_EXERCISE DESCRIPTION:_
Every entry is to be set down a second time, precisely as written.

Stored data
---

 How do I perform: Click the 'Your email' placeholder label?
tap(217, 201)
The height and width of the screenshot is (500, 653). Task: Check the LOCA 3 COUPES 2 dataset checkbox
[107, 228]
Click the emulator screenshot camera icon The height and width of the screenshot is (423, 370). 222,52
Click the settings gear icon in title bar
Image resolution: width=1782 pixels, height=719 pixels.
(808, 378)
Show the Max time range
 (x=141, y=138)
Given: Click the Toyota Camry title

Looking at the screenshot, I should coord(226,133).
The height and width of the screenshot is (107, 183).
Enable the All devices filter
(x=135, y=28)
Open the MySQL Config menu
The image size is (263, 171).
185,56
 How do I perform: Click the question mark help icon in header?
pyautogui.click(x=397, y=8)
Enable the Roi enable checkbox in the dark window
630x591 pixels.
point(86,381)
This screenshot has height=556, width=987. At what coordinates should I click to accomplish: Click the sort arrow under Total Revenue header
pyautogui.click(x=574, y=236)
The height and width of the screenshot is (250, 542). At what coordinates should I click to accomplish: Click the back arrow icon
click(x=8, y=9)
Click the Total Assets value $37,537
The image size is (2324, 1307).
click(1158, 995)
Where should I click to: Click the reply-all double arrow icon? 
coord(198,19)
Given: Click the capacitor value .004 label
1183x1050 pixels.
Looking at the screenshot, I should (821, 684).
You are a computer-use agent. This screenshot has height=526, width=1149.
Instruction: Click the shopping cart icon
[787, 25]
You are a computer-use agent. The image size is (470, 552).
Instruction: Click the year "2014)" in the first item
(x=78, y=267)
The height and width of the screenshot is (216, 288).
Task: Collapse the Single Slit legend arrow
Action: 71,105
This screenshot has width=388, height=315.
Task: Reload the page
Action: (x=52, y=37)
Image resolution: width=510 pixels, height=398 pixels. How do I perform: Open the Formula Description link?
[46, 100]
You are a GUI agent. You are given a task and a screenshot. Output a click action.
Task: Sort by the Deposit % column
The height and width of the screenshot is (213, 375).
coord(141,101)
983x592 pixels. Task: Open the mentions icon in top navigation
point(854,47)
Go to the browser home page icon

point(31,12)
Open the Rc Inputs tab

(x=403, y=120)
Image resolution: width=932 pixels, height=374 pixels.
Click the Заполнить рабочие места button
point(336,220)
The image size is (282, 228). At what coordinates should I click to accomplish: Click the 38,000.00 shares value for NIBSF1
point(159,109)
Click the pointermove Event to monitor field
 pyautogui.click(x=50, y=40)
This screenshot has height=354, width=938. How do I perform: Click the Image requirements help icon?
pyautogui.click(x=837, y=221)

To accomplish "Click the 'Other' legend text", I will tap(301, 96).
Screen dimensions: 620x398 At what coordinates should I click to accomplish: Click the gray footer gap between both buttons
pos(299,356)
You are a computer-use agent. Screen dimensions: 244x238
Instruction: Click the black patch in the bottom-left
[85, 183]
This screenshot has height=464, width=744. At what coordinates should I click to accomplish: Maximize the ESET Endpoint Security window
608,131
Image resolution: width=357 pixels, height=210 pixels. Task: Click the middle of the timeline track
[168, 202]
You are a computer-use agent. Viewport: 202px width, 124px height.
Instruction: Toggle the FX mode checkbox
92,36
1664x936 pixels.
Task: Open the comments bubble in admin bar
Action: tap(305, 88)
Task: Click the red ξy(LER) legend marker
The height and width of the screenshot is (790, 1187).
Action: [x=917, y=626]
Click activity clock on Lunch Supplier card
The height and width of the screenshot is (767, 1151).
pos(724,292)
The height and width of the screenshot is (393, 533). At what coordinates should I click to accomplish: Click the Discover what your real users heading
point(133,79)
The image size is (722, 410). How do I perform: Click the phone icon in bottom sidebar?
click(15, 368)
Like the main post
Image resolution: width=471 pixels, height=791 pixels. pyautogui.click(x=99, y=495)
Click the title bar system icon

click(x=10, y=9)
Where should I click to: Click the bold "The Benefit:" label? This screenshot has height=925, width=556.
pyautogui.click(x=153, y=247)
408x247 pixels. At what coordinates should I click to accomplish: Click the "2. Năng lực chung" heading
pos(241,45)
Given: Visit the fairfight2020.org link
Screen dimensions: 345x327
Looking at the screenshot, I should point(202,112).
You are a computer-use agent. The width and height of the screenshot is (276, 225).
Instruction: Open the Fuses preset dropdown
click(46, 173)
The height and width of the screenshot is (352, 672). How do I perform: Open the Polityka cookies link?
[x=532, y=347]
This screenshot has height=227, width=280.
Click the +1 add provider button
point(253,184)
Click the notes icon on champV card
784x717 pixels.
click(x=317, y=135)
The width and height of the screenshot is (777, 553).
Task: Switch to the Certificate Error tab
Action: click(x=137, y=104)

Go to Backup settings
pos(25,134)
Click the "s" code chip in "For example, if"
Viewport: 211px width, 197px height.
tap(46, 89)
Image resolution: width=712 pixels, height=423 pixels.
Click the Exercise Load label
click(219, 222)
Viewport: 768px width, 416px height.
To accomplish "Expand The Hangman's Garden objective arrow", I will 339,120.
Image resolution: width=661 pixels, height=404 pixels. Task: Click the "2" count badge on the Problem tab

---

_WORKED SOLUTION:_
 How do I perform: Click the 'Your email' placeholder label?
tap(217, 201)
The height and width of the screenshot is (500, 653). Task: Check the LOCA 3 COUPES 2 dataset checkbox
[107, 228]
Click the emulator screenshot camera icon The height and width of the screenshot is (423, 370). 222,52
Click the settings gear icon in title bar
Image resolution: width=1782 pixels, height=719 pixels.
(808, 378)
Show the Max time range
 (x=141, y=138)
Given: Click the Toyota Camry title

Looking at the screenshot, I should coord(226,133).
The height and width of the screenshot is (107, 183).
Enable the All devices filter
(x=135, y=28)
Open the MySQL Config menu
The image size is (263, 171).
185,56
 How do I perform: Click the question mark help icon in header?
pyautogui.click(x=397, y=8)
Enable the Roi enable checkbox in the dark window
630x591 pixels.
point(86,381)
This screenshot has height=556, width=987. At what coordinates should I click to accomplish: Click the sort arrow under Total Revenue header
pyautogui.click(x=574, y=236)
The height and width of the screenshot is (250, 542). At what coordinates should I click to accomplish: Click the back arrow icon
click(x=8, y=9)
Click the Total Assets value $37,537
The image size is (2324, 1307).
click(1158, 995)
Where should I click to: Click the reply-all double arrow icon? 
coord(198,19)
Given: Click the capacitor value .004 label
1183x1050 pixels.
Looking at the screenshot, I should (821, 684).
You are a computer-use agent. This screenshot has height=526, width=1149.
Instruction: Click the shopping cart icon
[787, 25]
You are a computer-use agent. The image size is (470, 552).
Instruction: Click the year "2014)" in the first item
(x=78, y=267)
The height and width of the screenshot is (216, 288).
Task: Collapse the Single Slit legend arrow
Action: 71,105
This screenshot has width=388, height=315.
Task: Reload the page
Action: (x=52, y=37)
Image resolution: width=510 pixels, height=398 pixels. How do I perform: Open the Formula Description link?
[46, 100]
You are a GUI agent. You are given a task and a screenshot. Output a click action.
Task: Sort by the Deposit % column
The height and width of the screenshot is (213, 375).
coord(141,101)
983x592 pixels. Task: Open the mentions icon in top navigation
point(854,47)
Go to the browser home page icon

point(31,12)
Open the Rc Inputs tab

(x=403, y=120)
Image resolution: width=932 pixels, height=374 pixels.
Click the Заполнить рабочие места button
point(336,220)
The image size is (282, 228). At what coordinates should I click to accomplish: Click the 38,000.00 shares value for NIBSF1
point(159,109)
Click the pointermove Event to monitor field
 pyautogui.click(x=50, y=40)
This screenshot has height=354, width=938. How do I perform: Click the Image requirements help icon?
pyautogui.click(x=837, y=221)

To accomplish "Click the 'Other' legend text", I will tap(301, 96).
Screen dimensions: 620x398 At what coordinates should I click to accomplish: Click the gray footer gap between both buttons
pos(299,356)
You are a computer-use agent. Screen dimensions: 244x238
Instruction: Click the black patch in the bottom-left
[85, 183]
This screenshot has height=464, width=744. At what coordinates should I click to accomplish: Maximize the ESET Endpoint Security window
608,131
Image resolution: width=357 pixels, height=210 pixels. Task: Click the middle of the timeline track
[168, 202]
You are a computer-use agent. Viewport: 202px width, 124px height.
Instruction: Toggle the FX mode checkbox
92,36
1664x936 pixels.
Task: Open the comments bubble in admin bar
Action: tap(305, 88)
Task: Click the red ξy(LER) legend marker
The height and width of the screenshot is (790, 1187).
Action: [x=917, y=626]
Click activity clock on Lunch Supplier card
The height and width of the screenshot is (767, 1151).
pos(724,292)
The height and width of the screenshot is (393, 533). At what coordinates should I click to accomplish: Click the Discover what your real users heading
point(133,79)
The image size is (722, 410). How do I perform: Click the phone icon in bottom sidebar?
click(15, 368)
Like the main post
Image resolution: width=471 pixels, height=791 pixels. pyautogui.click(x=99, y=495)
Click the title bar system icon

click(x=10, y=9)
Where should I click to: Click the bold "The Benefit:" label? This screenshot has height=925, width=556.
pyautogui.click(x=153, y=247)
408x247 pixels. At what coordinates should I click to accomplish: Click the "2. Năng lực chung" heading
pos(241,45)
Given: Visit the fairfight2020.org link
Screen dimensions: 345x327
Looking at the screenshot, I should point(202,112).
You are a computer-use agent. The width and height of the screenshot is (276, 225).
Instruction: Open the Fuses preset dropdown
click(46, 173)
The height and width of the screenshot is (352, 672). How do I perform: Open the Polityka cookies link?
[x=532, y=347]
This screenshot has height=227, width=280.
Click the +1 add provider button
point(253,184)
Click the notes icon on champV card
784x717 pixels.
click(x=317, y=135)
The width and height of the screenshot is (777, 553).
Task: Switch to the Certificate Error tab
Action: click(x=137, y=104)

Go to Backup settings
pos(25,134)
Click the "s" code chip in "For example, if"
Viewport: 211px width, 197px height.
tap(46, 89)
Image resolution: width=712 pixels, height=423 pixels.
Click the Exercise Load label
click(219, 222)
Viewport: 768px width, 416px height.
To accomplish "Expand The Hangman's Garden objective arrow", I will 339,120.
Image resolution: width=661 pixels, height=404 pixels. Task: Click the "2" count badge on the Problem tab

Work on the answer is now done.